● STATED PROBLEM:
Return everything from "However, with that" down to "duck…but it wasn’t." in the article on U.S. foreign policy toward Iraq, copied word for word.

● TEXT SEGMENT:
[Begin]
Even A “Do Nothing” Foreign Policy Eventually Can Be Right

August 1st, 2014
By James ZumwaltIf a U.S. President embraces a “Do Nothing” foreign policy long enough, inaction might eventually prove to be the right course. It has only taken five years and close to 200 rounds of golf in office for President Obama to do it, but his inaction in Iraq to date following significant ISIS ground gains could prove to be right.

However, with that said, it now looks like he is on the brink of screwing up his one shot at a limited foreign policy success by taking action.

A number of factors are at play in determining what the right policy is for Iraq.

Obama supporters still eager to blame former President George W. Bush for today’s mess in Iraq base their justification on the 2003 invasion to stop a non-existent weapons of mass destruction (WMDs) program.

But such critics fail to appreciate an admission by the head of Iraq’s Atomic Energy Commission. In a 2004 editorial, he wrote that Saddam Hussein believed he did have a WMD capability and did everything he could to project that image to threaten Iran. And, he said, Iraq did have the capability to jumpstart such a program quickly. If it walks like a duck, quacks like a duck and looks like a duck, it is supposed to be a duck…but it wasn’t.

Saddam defiantly played the role of having WMDs while doing nothing to convince the West otherwise. U.S. intelligence and President Bush cannot be faulted, therefore, for believing Iraq possessed them.

But, forgetting the “blame Bush” game and focusing now on what actions should or should not be taken in Iraq, the following considerations should be weighed:

It is impossible to project how events in Iraq will play out in the months ahead due to numerous diverse interests involved including: ISIS Sunni militants, the Shiite-dominated Iraqi government led by Prime Minister Nouri al-Maliki, the Sunni tribes supporting ISIS (not as fundamentalists but as opponents of the Shiite/Maliki government), the Kurds and the Shiite-dominated Iranian government. If one factors in that an ISIS victory could well trigger another Sunni tribe awakening as occurred when they initially supported, and then opposed, al-Qaeda in Iraq, there is a great deal of uncertainty as to what the future holds.

It became clear, after U.S. forces withdrew from Iraq in 2011 and Maliki was “Saddamized,”-i.e., the process by which one dictator is replaced with another-he was becoming Iran’s man in Baghdad. The tea leaves were all there to be read: posters of Iran’s Supreme Leader Ali Khomenei were plastered throughout Iraq; Iran’s Quds Force commander, Major General Qasem Soleimani, who had unsuccessfully spent eight years during Iran’s 1981-1988 war with Iraq to fight his way into Baghdad, now enjoys free movement throughout the country; etc. It was clear despite America’s hard-fought efforts to give Iraq the gift of a democracy, it was not to be as Maliki’s allegiance was to the Iranian mullahs and making Iraq their proxy state.

It has been suggested by some critics that the U.S., having “brung” Maliki to the leadership dance years ago, should act to keep him in power-which would provide the U.S. and Iran with a mutually desirable goal to achieve.

It is not in the best interests of the U.S. to see any party adhering to Islam’s most extremist views evolve as a power player in Iraq. Yet, such views are represented on the Sunni side by ISIS and on the Shia side by Iran. Both are adamantly anti-U.S.; both thrive on terrorism-the former as an organizational sponsor thereof and the latter as the leading state supporter of terrorism.
[End]
● DATASET:
[Begin]
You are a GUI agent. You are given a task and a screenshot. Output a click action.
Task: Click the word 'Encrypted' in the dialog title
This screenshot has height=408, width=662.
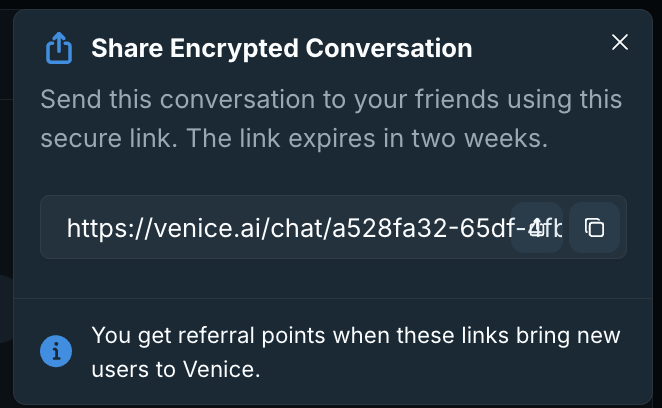tap(234, 49)
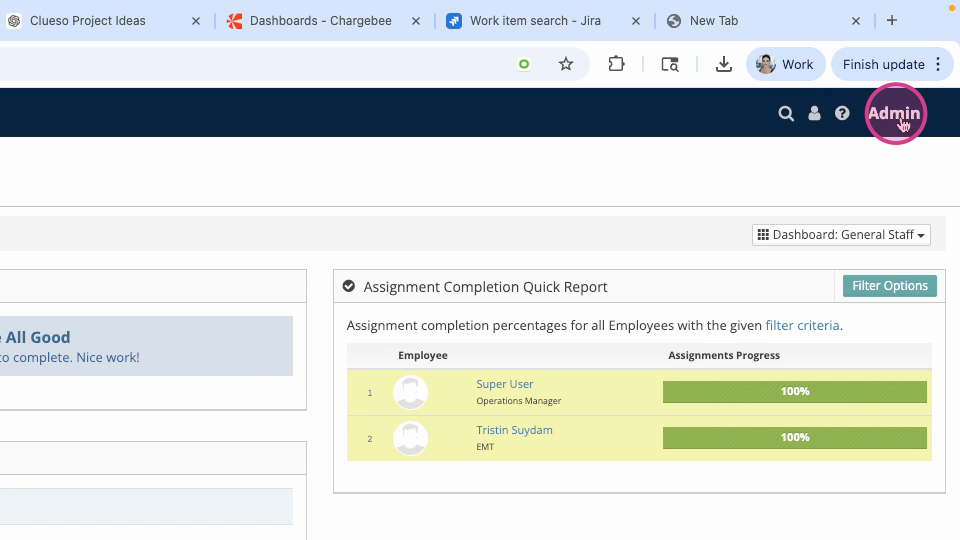Open Tristin Suydam's employee link
The image size is (960, 540).
[x=514, y=430]
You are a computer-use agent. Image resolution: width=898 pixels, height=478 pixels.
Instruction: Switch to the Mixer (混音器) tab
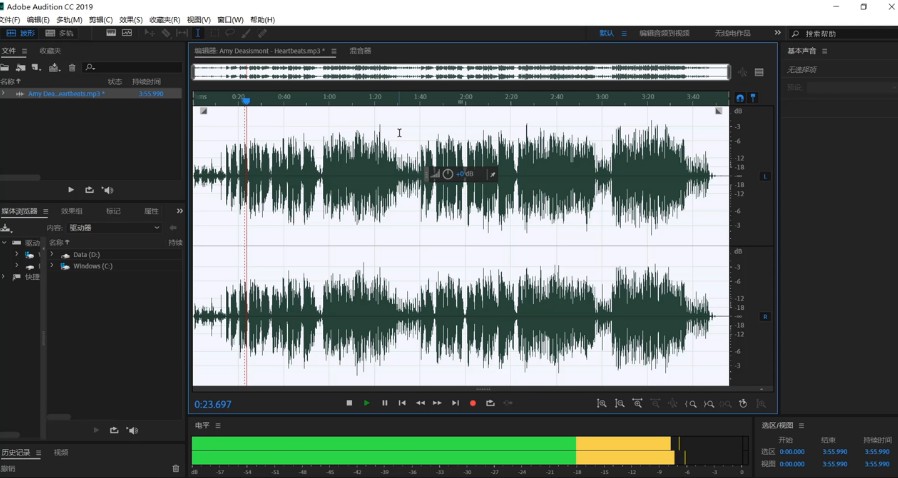coord(360,51)
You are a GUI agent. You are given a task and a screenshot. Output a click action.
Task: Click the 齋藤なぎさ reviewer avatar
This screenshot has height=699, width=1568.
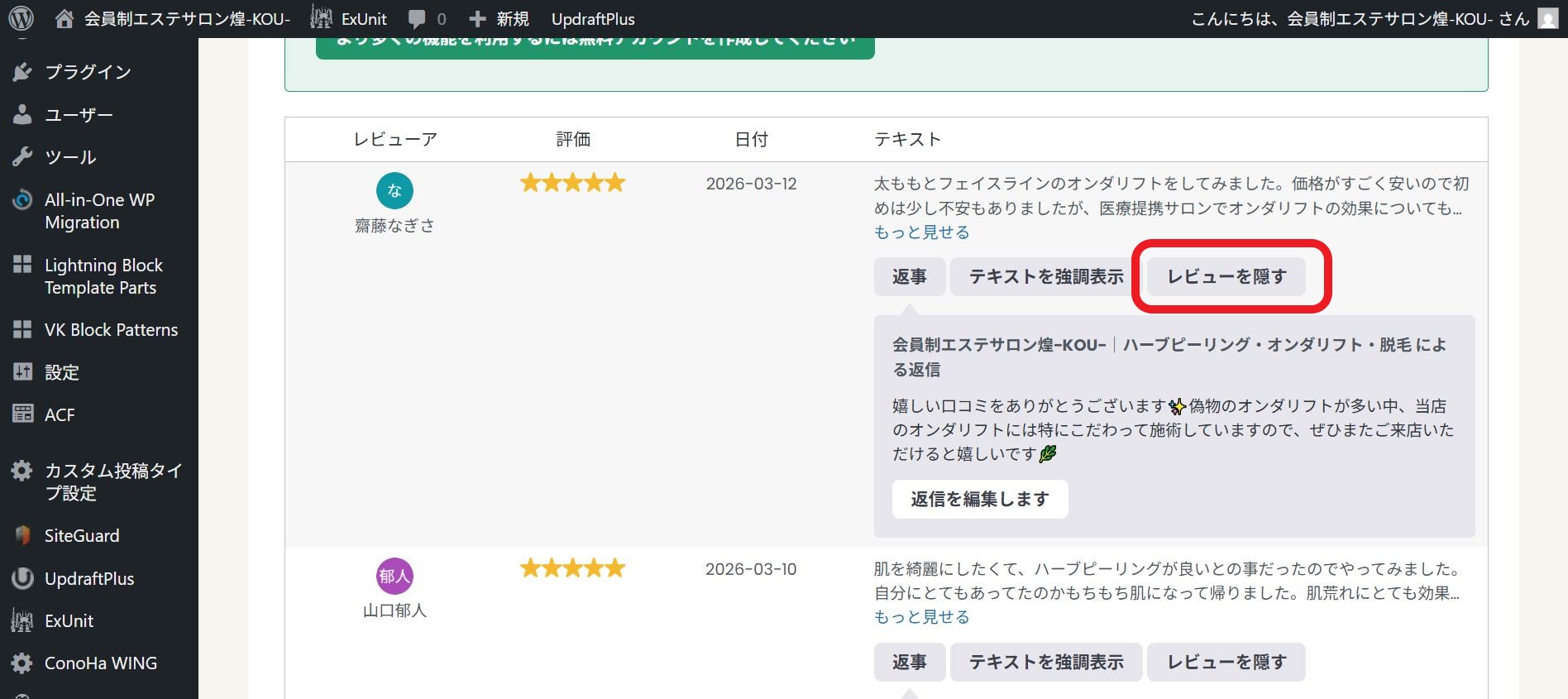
[End]
● CORRECT RESPONSE:
However, with that said, it now looks like he is on the brink of screwing up his one shot at a limited foreign policy success by taking action.

A number of factors are at play in determining what the right policy is for Iraq.

Obama supporters still eager to blame former President George W. Bush for today’s mess in Iraq base their justification on the 2003 invasion to stop a non-existent weapons of mass destruction (WMDs) program.

But such critics fail to appreciate an admission by the head of Iraq’s Atomic Energy Commission. In a 2004 editorial, he wrote that Saddam Hussein believed he did have a WMD capability and did everything he could to project that image to threaten Iran. And, he said, Iraq did have the capability to jumpstart such a program quickly. If it walks like a duck, quacks like a duck and looks like a duck, it is supposed to be a duck…but it wasn’t.